The survey also indicates that in developing countries the task of detecting antibiotic resistance sometimes is made more difficult because materials used in testing are not standardized, different “standards” may be in use or misapplied, and there may be difficulties in gaining access to updated information—for instance, laboratories are required to pay for updated NCCLS guidelines. Often, quality control and proficiency testing programs are unavailable locally, and their absence further contributes to irregularities in surveillance efforts. 

Poor Surveillance Can Impede Efforts To Curb Antibiotic Resistance  

These survey findings help to explain why it is proving so difficult to slow the expansion of antimicrobial resistance. Perhaps the underlying reason because a public health approach is so rarely integrated into antimicrobial resistance surveillance activities. For that to happen, more clinical microbiologists should be trained in epidemiology. In addition, the choice of microorganisms and antimicrobials to survey should be based on their relative public health importance, using criteria such as expected numbers of cases, severity of the infectious disease as measured by its mortality rate and case-fatality ratio, medical costs of such infections, and preventability. Moreover, when surveillance programs are being developed, they should be designed to be useful, meaning that they should contribute to the prevention and control of antimicrobial resistance. To do that, microbiologists will have to collect not only laboratory data but the clinical data that is so often missing from surveillance reports.
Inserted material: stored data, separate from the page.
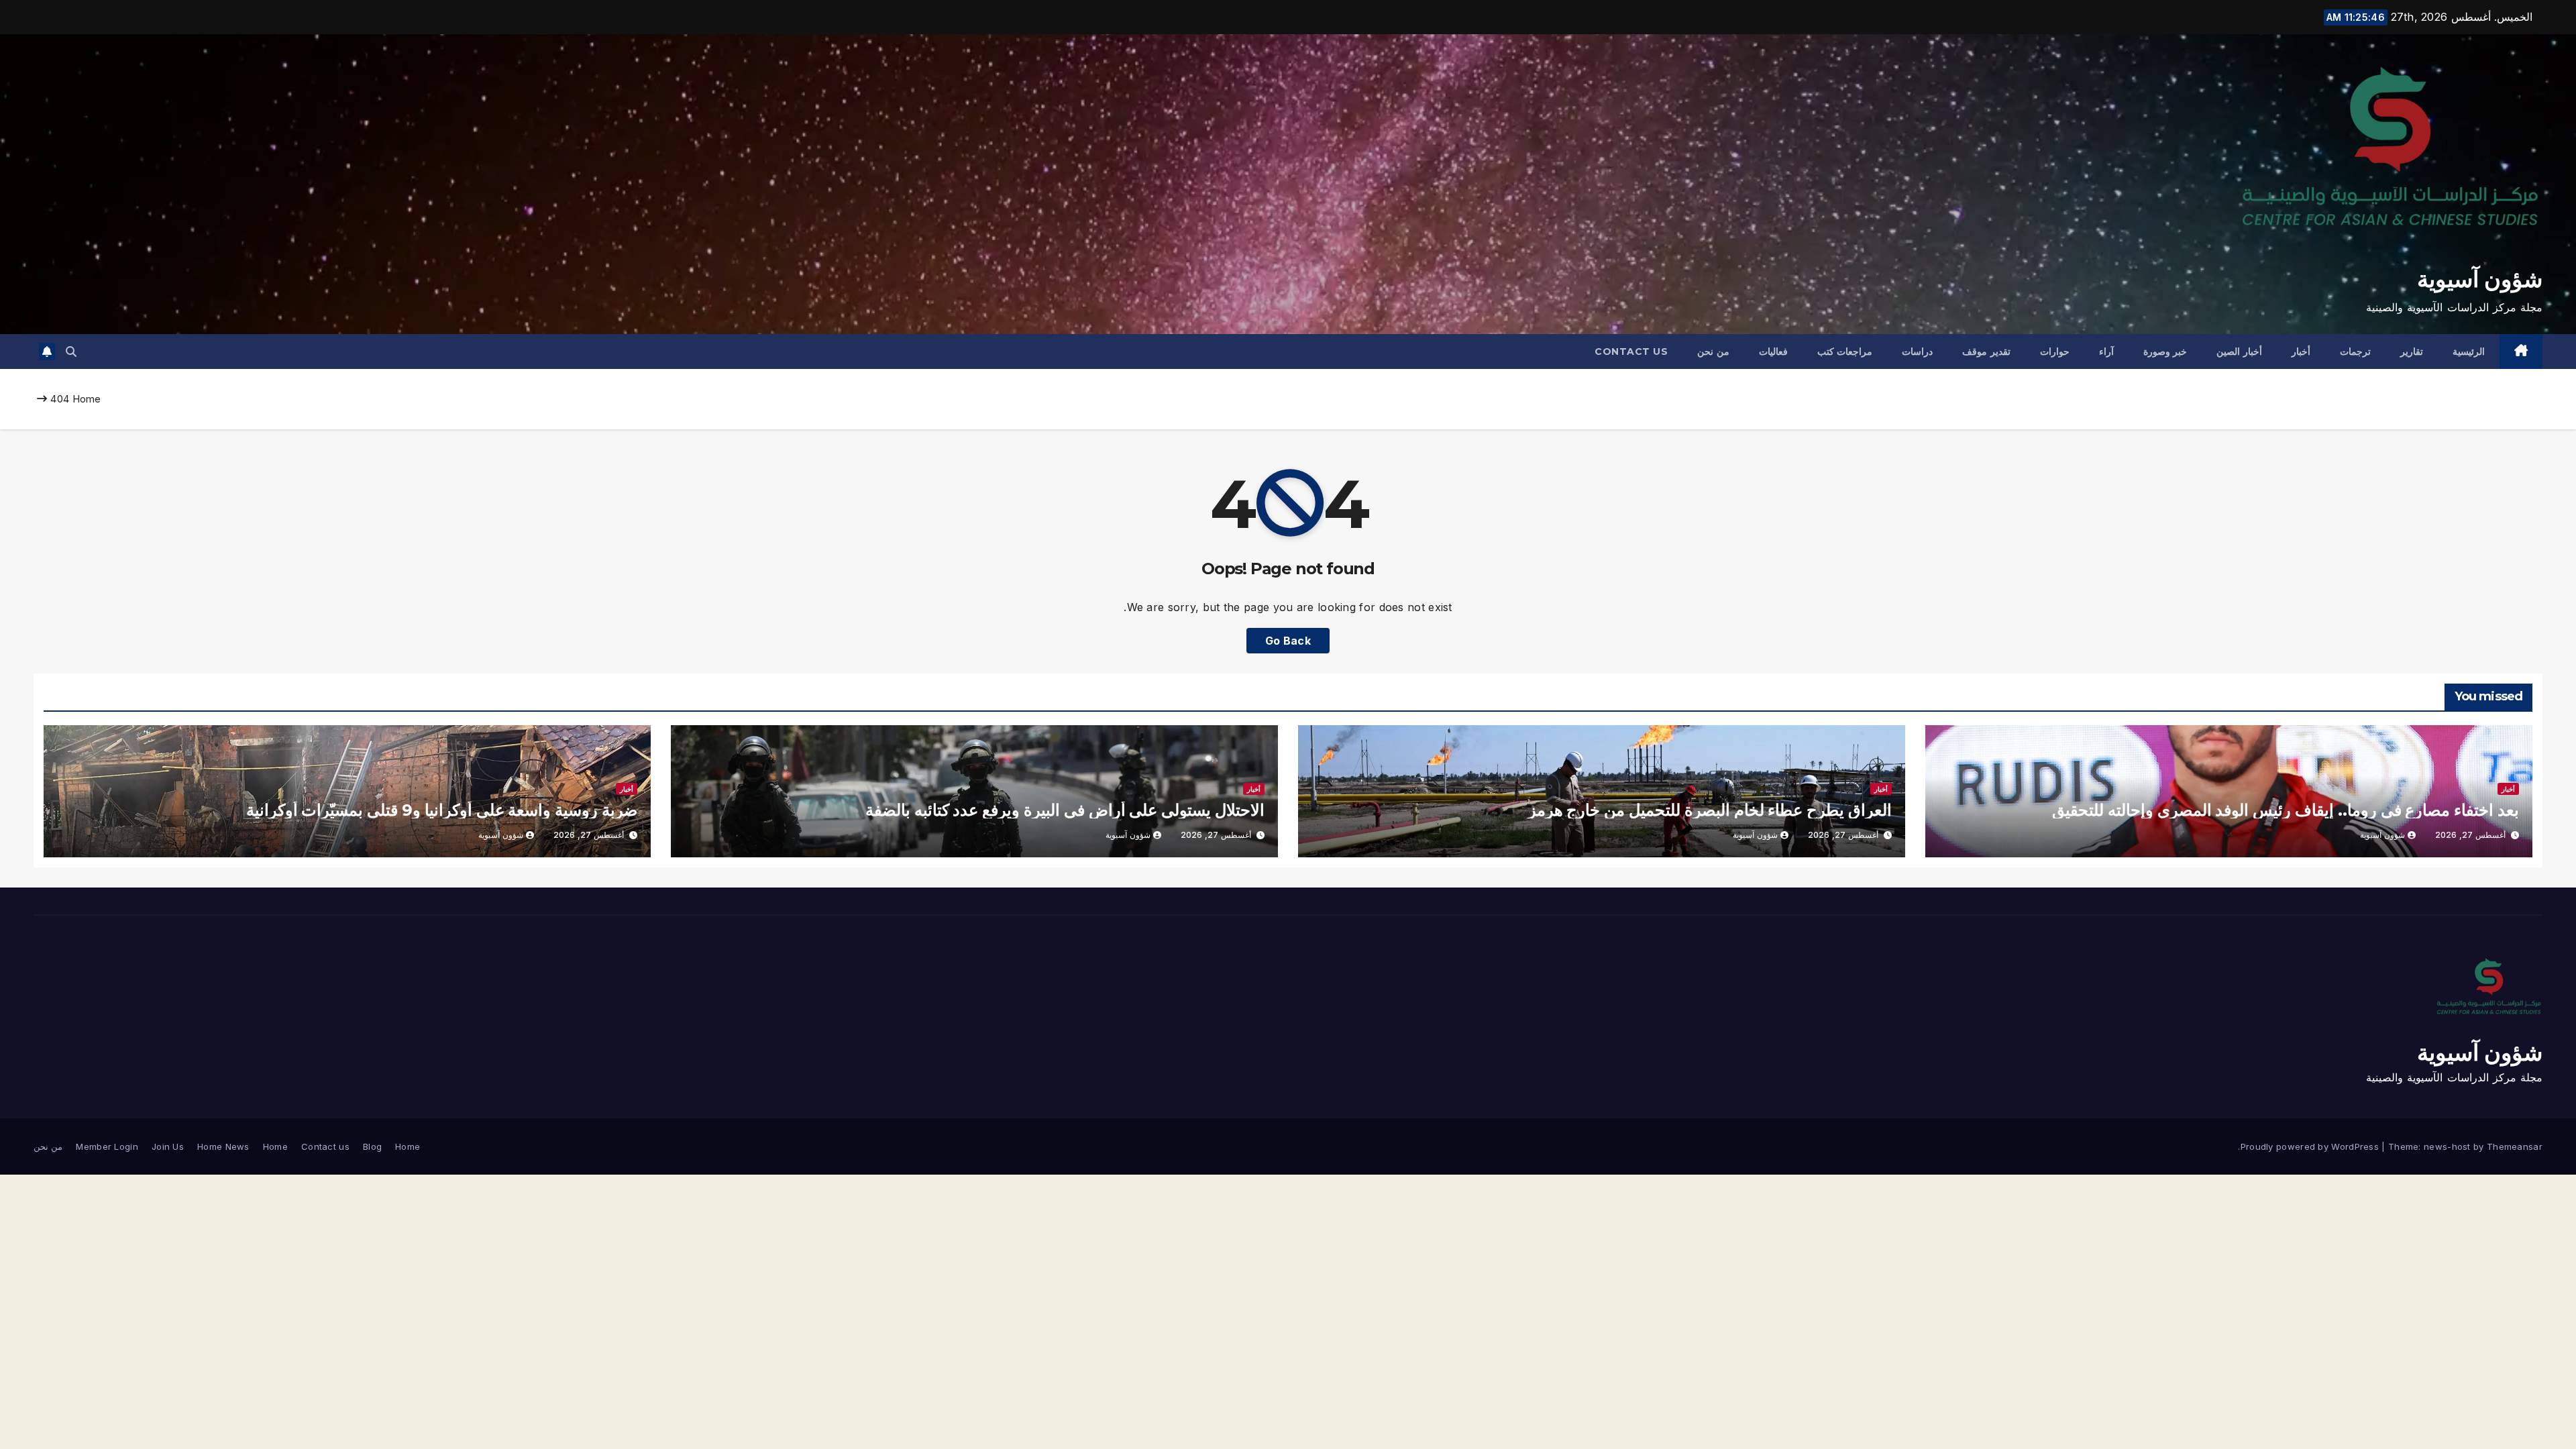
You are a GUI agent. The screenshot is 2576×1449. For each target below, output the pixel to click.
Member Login (107, 1146)
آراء (2106, 351)
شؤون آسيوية (2479, 279)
Providing adequate and appropriate funding for surveillance programs remains a major challenge. In many cases, pharmaceutical companies are financing these surveillance activities—a situation that certainly risks introducing biases into the choice of organisms or antimicrobials to include in specific surveillance efforts and may also keep them from being representative of major trends. In addition, too great a reliance on this sector for funding surveillance programs could lead to some of them being discontinued despite an ongoing public health need for surveillance data. 

To be sure, public health measures to control antimicrobial resistance are costly, and funding them is difficult. Nonetheless, we need local, national, and international surveillance programs, early warning systems, proper training for laboratorians, appropriate quality control programs and proficiency testing, strengthened microbiologic and epidemiologic capacities of health care facilities worldwide, and the capacities to implement infection control activities. This list is far from exhaustive! 

SUGGESTED READING 

Cassell, G. H. 1995. ASM task force urges broad program on antimicrobial resistance. ASM News 61:116-120.
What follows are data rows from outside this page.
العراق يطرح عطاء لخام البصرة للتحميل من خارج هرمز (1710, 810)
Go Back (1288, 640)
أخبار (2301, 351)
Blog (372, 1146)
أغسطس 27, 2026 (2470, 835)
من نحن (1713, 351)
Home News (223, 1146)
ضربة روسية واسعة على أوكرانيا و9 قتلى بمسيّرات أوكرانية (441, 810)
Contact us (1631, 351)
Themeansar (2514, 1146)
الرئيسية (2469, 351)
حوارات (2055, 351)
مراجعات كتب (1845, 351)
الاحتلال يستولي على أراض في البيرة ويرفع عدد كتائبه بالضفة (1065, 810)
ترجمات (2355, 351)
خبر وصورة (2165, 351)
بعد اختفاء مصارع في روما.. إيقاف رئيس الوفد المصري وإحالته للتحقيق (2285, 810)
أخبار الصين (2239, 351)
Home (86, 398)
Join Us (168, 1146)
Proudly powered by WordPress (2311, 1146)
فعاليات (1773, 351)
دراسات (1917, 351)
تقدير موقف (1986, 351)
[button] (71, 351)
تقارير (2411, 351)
Centers for Disease Control and Prevention. 1988. CDC surveillance update. Centers for Disease Control and Prevention, Atlanta, Ga.

Centers for Disease Control and Prevention. 1988. Guideline for evaluating surveillance systems. CDC, MMWR 1988:37. 

Richet, H., Mohammed J., McDonald L. C., Jarvis W. R. 2001. Building communication networks: The International Network for the Study and Prevention of Emerging Antimicrobial Resistance. Emerging Infectious Diseases 2001;7:319-322.